Methyl chloride is used in the production of silicone, a material that has widespread applications in many industries including electronics, automotive, healthcare, construction, manufacturing and solar. The industrial process that produces methyl chloride also produces dangerous corrosive and volatile byproducts and relies heavily on the consumption of nonrenewable energy resources like coal and natural gas.

Yeast cells can be made to produce methyl chloride in an internal structure called a vacuole. Prior research leads to the expectation that the amount of methyl chloride produced by a yeast cell is related to the size of the vacuole where it is made. The Center's project will involve engineering larger vacuoles in yeast cells in order to increase their ability to produce methyl chloride.

If the project is successful, it will demonstrate how cellular engineering can modify cells so that they function as efficient bioreactors that are capable of producing materials with commercial value. The project will also show that cellular engineering can contribute to the green chemistry movement by producing commercially viable quantities of methyl chloride without the addition of toxic and dangerous byproducts and the consumption of nonrenewable energy resources.

Zev Gartner, one of the center's co-directors and an Associate Professor of pharmaceutical chemistry, drew attention to using the self-assembling ability of cells to create products that would have immediate utility in the consumer space. He suggested the possibility of engineering biodegradable packaging materials that smell like fresh-baked bread or replacements for animal hides with materials that are grown in the lab.

Gartner also pointed out that initial work carried out with single-cell organisms like yeast cells serves as a training ground for developing tools and techniques that can be used with human cells with the goal of building healthy replacements for diseased tissues and organs.

Taking it outside the lab

Cellular engineering at the level that will be pursued in the Center for Cellular Construction is a new thing and informing and educating the general public about the research going on at the Center is viewed as an important part of the Center's mission. The Center has partnered with San Francisco's renowned Exploratorium to develop exhibits that will explore ways to realize the potentials and avoid the pitfalls of cellular engineering. Center personnel from many research labs will work with the staff at the Exploratorium in this effort.

The Center is also collaborating with UCSF's Science and Health Education Partnership to develop high-school curricula about cell engineering through a summer "Boot Camp" program for high school students and teachers in the San Francisco area. The plan is to make the curricula available nationwide after it has been developed and refined in San Francisco.

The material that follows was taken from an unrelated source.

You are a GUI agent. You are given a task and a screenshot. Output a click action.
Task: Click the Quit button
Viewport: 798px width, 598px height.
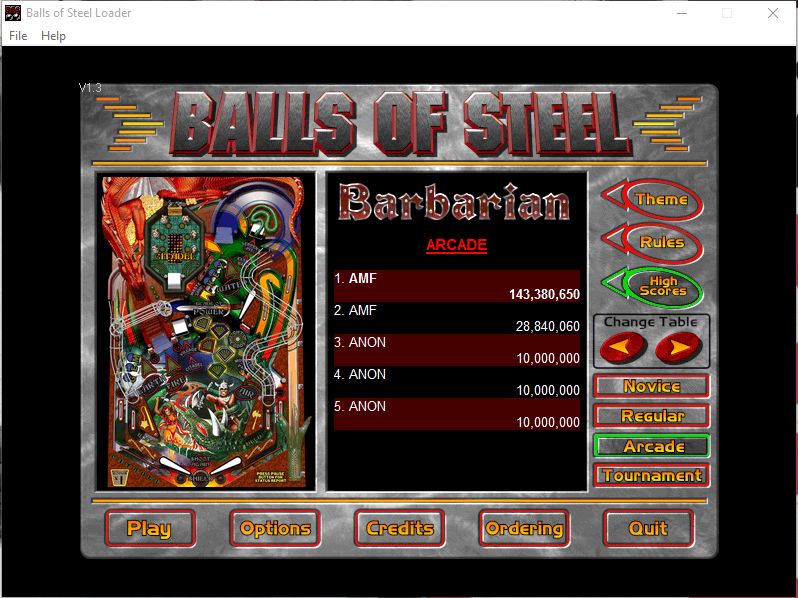pyautogui.click(x=648, y=529)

Finally, the Center plans an outreach program where they will bring hands-on demonstrations of cellular engineering to science festivals, Maker Faires, and hackathons.

Hope for the future

The organizations behind the Center for Cellular Construction are particularly well-suited to insure that the promise of the new institution is fulfilled. U.S. News gobal rankings of research universities places UCSF as the fifth best university in the world in Biology and Biochemistry. The third (UC Berkeley) and fourth (Stanford) ranked universities are also part of the Center. IBM's Watson is one of the world's leading platforms for the application of artificial intelligence to knowledge organization and retrieval and the IBM Research Almaden group which is participating in the Center has dedicated expertise in nanomedicine and medical image analytics. Finally, the NSF is providing five years of "blue sky" funding for the Center which is ideal for a research initiative that is as open-ended and rich with possibility as cellular engineering.

Whether or not the Center for Cellular Construction fulfills its early promise remains to be seen but the pieces are all in place. Five years from now we may all be experiencing the benefits if the efforts of everyone associated with the Center achieve the hoped for results.